Your objective
Reproduce the items verbatim, starting at the beginning of the items and ending at the line that contains "pos(614,188)".

Records shown
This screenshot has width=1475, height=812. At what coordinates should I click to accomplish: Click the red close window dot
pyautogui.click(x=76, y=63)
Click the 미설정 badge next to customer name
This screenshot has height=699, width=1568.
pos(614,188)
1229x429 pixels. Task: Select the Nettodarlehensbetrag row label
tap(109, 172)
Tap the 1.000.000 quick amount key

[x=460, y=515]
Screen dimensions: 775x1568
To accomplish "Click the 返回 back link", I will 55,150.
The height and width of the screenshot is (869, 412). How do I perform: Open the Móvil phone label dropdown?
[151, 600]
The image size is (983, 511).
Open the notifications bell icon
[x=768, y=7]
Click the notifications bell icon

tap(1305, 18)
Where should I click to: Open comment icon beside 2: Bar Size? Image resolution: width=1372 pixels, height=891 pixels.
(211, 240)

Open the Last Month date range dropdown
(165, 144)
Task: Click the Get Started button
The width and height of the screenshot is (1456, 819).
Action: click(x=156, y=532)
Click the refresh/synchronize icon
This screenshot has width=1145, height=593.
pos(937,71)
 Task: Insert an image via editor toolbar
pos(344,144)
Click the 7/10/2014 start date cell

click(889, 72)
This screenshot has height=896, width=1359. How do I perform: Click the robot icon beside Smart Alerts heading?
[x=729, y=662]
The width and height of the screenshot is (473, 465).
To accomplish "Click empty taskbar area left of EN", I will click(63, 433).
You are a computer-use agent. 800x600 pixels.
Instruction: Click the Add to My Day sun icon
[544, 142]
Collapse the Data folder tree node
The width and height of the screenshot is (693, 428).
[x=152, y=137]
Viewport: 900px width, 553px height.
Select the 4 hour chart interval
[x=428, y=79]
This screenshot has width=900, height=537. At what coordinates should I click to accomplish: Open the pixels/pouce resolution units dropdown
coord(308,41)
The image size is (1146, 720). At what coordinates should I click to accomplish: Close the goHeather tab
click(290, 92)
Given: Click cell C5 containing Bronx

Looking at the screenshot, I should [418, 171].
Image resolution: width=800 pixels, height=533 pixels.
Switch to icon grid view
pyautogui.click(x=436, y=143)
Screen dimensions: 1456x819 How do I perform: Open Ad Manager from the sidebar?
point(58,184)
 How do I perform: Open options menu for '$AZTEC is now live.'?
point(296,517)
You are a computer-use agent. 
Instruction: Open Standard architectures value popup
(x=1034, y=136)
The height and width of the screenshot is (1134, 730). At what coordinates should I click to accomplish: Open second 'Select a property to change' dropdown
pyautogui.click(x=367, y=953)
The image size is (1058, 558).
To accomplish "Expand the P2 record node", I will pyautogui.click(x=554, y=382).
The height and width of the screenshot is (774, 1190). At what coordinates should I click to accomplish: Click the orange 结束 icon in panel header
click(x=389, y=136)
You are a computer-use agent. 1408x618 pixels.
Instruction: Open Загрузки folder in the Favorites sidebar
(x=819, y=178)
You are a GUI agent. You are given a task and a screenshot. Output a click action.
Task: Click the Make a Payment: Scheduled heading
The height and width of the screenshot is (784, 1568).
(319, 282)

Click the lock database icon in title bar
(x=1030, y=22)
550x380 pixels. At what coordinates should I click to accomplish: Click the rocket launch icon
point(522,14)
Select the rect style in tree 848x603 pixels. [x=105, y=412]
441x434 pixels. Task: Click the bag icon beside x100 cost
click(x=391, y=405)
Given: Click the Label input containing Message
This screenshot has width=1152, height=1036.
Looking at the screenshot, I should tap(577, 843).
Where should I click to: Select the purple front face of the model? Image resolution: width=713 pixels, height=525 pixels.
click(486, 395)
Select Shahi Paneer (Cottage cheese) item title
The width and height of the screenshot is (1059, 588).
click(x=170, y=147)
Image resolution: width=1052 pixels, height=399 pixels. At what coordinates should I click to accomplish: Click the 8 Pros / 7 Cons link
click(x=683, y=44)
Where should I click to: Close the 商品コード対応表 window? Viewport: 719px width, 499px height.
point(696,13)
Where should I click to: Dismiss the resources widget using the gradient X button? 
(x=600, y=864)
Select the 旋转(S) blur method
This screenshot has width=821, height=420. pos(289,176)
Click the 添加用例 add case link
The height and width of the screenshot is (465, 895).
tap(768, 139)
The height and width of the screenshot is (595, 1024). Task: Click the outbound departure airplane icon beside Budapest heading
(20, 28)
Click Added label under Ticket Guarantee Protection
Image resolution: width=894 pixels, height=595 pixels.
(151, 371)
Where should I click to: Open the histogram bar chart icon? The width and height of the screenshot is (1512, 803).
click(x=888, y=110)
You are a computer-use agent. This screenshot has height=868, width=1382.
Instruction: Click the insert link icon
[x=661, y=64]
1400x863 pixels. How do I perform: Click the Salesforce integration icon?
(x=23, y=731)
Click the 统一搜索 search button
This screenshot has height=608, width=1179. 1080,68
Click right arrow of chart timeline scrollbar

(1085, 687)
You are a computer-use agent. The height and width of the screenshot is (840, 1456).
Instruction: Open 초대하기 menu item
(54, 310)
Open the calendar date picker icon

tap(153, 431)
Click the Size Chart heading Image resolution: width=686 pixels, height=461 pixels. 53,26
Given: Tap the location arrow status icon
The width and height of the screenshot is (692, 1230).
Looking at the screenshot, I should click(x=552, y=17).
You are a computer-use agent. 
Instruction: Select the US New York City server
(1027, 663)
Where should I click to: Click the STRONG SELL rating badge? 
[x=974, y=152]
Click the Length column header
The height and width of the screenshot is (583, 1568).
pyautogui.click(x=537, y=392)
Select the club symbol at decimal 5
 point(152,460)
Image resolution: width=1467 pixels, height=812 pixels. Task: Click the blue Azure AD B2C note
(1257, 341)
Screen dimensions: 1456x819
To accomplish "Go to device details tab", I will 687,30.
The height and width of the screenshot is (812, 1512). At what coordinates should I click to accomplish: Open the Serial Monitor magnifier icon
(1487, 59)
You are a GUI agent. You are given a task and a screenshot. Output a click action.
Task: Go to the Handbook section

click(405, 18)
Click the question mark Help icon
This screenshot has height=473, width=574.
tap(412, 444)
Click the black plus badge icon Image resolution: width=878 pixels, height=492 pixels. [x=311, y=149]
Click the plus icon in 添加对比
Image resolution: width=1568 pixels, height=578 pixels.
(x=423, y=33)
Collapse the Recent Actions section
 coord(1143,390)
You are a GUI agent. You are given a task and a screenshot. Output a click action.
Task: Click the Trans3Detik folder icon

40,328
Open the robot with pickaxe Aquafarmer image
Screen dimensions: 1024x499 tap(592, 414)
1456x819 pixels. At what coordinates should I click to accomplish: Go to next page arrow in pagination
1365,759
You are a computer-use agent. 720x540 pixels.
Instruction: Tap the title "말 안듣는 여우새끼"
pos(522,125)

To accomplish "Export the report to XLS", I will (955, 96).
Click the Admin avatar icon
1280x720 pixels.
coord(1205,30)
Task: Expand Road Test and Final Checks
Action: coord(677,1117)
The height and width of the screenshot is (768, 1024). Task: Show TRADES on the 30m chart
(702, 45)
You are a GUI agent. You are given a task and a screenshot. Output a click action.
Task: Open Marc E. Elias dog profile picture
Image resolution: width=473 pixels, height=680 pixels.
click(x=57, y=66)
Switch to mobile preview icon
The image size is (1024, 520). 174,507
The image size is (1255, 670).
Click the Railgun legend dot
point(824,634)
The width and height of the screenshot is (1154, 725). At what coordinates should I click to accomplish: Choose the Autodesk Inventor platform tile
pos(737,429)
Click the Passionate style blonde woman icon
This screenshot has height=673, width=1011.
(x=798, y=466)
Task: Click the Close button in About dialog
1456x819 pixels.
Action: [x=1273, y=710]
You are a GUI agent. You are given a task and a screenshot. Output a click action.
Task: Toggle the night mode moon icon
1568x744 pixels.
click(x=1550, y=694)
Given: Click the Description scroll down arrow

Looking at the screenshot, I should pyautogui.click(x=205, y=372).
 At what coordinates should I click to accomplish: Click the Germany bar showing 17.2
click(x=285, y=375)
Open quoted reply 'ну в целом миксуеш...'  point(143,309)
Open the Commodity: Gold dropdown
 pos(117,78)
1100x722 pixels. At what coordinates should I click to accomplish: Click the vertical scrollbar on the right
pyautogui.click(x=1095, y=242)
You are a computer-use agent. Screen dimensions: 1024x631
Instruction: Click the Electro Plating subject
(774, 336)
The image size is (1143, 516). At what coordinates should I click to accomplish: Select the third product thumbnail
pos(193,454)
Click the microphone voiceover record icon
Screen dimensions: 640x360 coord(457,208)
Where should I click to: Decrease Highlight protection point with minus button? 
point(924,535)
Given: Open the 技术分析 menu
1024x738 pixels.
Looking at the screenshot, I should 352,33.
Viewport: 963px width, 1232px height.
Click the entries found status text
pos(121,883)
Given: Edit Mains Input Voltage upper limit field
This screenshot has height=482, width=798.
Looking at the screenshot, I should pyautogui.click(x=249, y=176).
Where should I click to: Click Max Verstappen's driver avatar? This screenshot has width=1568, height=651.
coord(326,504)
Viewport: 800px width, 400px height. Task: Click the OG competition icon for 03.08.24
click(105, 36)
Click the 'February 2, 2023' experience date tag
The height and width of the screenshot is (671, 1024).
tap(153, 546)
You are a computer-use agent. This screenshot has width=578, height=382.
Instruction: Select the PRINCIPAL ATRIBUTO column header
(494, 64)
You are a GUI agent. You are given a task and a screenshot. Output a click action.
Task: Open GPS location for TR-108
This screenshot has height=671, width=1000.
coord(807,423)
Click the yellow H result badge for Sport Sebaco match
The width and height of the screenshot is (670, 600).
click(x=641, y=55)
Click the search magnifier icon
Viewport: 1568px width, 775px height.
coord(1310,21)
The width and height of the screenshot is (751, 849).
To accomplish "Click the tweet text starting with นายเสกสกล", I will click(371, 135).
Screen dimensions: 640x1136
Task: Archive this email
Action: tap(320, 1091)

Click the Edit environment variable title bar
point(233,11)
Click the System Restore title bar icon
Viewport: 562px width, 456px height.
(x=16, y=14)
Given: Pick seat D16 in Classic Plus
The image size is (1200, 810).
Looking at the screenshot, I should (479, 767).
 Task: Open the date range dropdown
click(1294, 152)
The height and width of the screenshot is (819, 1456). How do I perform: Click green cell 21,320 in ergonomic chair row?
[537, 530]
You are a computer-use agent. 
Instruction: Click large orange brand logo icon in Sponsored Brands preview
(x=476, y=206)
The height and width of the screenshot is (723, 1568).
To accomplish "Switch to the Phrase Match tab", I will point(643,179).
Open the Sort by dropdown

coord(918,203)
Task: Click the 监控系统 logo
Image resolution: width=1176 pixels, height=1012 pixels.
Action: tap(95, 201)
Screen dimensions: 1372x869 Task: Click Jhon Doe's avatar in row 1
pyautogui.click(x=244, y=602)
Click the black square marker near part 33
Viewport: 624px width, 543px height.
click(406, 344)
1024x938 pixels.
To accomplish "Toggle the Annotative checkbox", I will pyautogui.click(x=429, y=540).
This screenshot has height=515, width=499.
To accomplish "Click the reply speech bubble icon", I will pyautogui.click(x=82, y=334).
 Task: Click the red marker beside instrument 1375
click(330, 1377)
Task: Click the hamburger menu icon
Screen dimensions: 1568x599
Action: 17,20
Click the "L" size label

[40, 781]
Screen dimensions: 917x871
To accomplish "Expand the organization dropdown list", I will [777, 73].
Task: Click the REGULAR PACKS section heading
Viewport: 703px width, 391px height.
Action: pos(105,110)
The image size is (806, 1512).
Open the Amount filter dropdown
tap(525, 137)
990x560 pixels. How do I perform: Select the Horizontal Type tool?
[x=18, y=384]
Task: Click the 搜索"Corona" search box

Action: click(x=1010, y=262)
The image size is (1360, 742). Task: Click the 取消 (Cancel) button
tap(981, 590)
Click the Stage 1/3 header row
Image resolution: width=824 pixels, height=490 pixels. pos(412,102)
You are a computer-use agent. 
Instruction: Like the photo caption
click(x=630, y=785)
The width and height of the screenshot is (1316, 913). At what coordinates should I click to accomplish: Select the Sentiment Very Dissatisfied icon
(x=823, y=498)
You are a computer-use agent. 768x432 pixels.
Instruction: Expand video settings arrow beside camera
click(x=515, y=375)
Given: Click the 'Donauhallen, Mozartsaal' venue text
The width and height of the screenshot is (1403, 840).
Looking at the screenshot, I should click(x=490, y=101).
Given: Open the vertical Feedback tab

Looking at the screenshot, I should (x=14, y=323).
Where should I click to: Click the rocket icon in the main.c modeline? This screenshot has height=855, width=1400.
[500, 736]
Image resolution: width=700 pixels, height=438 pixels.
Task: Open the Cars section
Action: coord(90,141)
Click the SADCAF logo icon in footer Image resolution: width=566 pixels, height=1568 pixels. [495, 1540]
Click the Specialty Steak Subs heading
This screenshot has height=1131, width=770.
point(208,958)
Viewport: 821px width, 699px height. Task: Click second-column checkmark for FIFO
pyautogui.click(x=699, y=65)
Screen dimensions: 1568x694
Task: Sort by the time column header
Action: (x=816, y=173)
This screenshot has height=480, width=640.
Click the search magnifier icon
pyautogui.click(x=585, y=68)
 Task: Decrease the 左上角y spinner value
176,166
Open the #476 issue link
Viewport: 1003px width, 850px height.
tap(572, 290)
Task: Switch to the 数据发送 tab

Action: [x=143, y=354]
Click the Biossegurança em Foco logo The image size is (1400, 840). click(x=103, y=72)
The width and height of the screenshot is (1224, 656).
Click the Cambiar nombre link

Expected answer
This screenshot has width=1475, height=812. At what coordinates should I click to accomplish: Click the red close window dot
pyautogui.click(x=76, y=63)
Click the 미설정 badge next to customer name
This screenshot has height=699, width=1568.
pos(614,188)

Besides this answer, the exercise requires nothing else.